Project description:The enteroendocrine cell is the cornerstone of gastrointestinal chemosensation. In the intestine and colon, this cell is stimulated by nutrients, tastants that elicit the perception of flavor, and bacterial by-products; and in response, the cell secretes hormones like cholecystokinin and peptide YY--both potent regulators of appetite. The development of transgenic mice with enteroendocrine cells expressing green fluorescent protein has allowed for the elucidation of the apical nutrient sensing mechanisms of the cell. However, the basal secretory aspects of the enteroendocrine cell remain largely unexplored, particularly because a complete account of the enteroendocrine cell ultrastructure does not exist. Today, the fine ultrastructure of a specific cell can be revealed in the third dimension thanks to the invention of serial block face scanning electron microscopy (SBEM). Here, we bridged confocal microscopy with SBEM to identify the enteroendocrine cell of the mouse and study its ultrastructure in the third dimension. The results demonstrated that 73.5% of the peptide-secreting vesicles in the enteroendocrine cell are contained within an axon-like basal process. We called this process a neuropod. This neuropod contains neurofilaments, which are typical structural proteins of axons.
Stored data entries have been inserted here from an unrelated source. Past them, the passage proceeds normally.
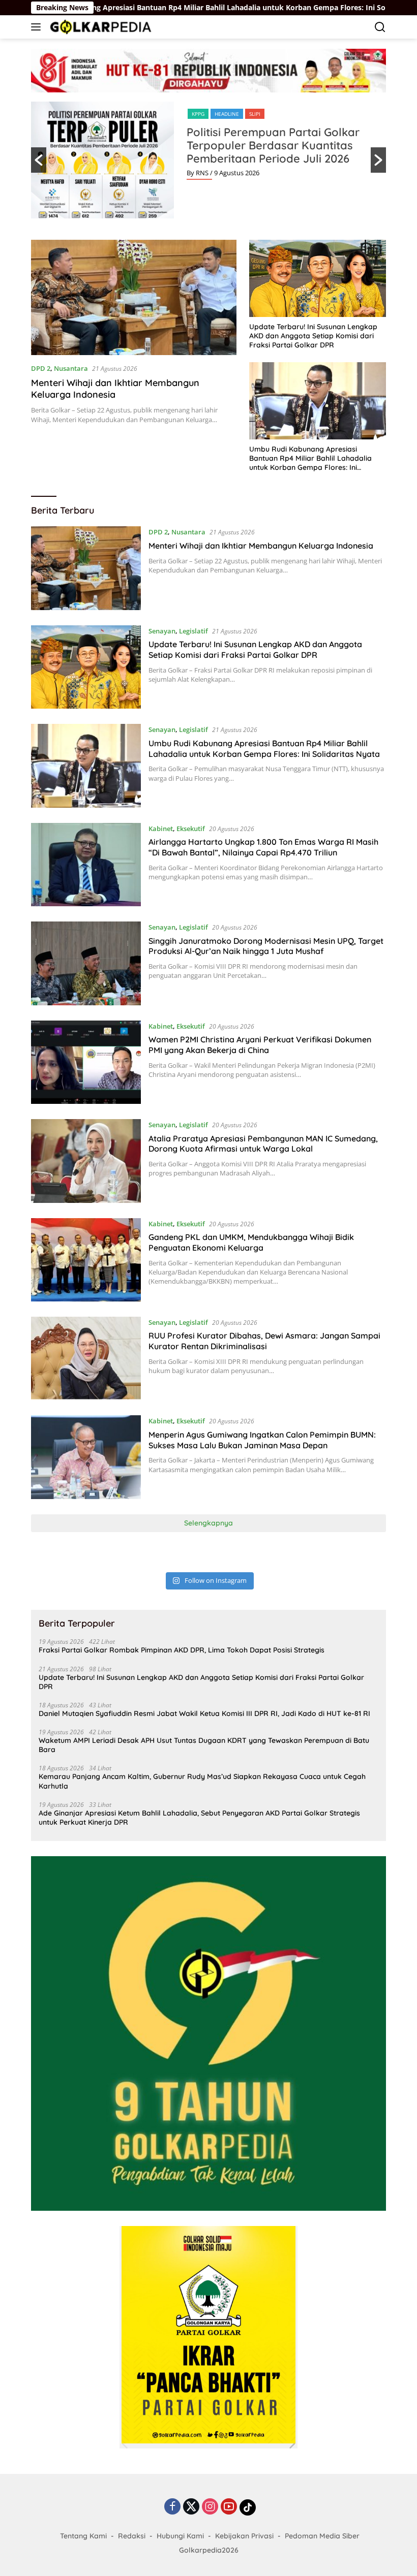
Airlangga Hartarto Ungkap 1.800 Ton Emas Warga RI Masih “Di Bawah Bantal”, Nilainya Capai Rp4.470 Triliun (263, 847)
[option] (208, 160)
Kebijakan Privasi (244, 2535)
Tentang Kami (83, 2535)
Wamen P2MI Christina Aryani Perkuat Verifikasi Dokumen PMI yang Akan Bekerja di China (259, 1044)
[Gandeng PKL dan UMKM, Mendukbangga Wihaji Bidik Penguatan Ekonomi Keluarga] (86, 1259)
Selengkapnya (208, 1523)
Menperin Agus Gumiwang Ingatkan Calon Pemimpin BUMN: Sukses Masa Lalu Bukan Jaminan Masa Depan (262, 1439)
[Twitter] (191, 2507)
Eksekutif (190, 828)
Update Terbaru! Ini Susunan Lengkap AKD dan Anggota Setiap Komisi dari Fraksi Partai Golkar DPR (313, 335)
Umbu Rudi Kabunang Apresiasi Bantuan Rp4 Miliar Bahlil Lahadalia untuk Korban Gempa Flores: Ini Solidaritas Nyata (310, 458)
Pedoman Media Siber (322, 2535)
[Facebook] (172, 2507)
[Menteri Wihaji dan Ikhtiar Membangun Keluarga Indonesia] (133, 297)
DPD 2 (40, 368)
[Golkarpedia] (99, 26)
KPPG (198, 113)
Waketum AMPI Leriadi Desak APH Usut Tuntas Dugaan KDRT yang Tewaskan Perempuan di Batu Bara (204, 1745)
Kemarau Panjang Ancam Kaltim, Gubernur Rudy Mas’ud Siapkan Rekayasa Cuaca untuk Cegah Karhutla (202, 1781)
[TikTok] (248, 2507)
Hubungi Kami (180, 2535)
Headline (227, 113)
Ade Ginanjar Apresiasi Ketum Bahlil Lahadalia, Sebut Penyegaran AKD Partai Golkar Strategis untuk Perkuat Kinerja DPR (199, 1817)
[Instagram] (210, 2507)
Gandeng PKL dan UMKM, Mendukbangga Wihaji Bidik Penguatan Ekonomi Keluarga (251, 1242)
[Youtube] (229, 2507)
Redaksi (131, 2535)
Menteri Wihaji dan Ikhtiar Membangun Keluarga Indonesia (115, 388)
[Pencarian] (380, 27)
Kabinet (160, 828)
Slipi (254, 113)
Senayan (161, 630)
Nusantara (71, 368)
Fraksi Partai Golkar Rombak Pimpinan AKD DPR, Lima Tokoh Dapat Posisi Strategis (181, 1650)
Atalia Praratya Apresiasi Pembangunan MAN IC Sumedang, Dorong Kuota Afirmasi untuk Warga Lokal (263, 1143)
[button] (38, 160)
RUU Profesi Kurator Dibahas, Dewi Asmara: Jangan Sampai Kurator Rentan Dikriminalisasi (264, 1340)
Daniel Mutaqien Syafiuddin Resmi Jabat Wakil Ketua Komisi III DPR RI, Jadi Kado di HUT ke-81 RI (204, 1713)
Surprisingly, the SBEM data also demonstrated that the enteroendocrine cell neuropod is escorted by enteric glia--the cells that nurture enteric neurons. We extended these structural findings into an in vitro intestinal organoid system, in which the addition of glial derived neurotrophic factors enhanced the development of neuropods in enteroendocrine cells. These findings open a new avenue of exploration in gastrointestinal chemosensation by unveiling an unforeseen physical relationship between enteric glia and enteroendocrine cells.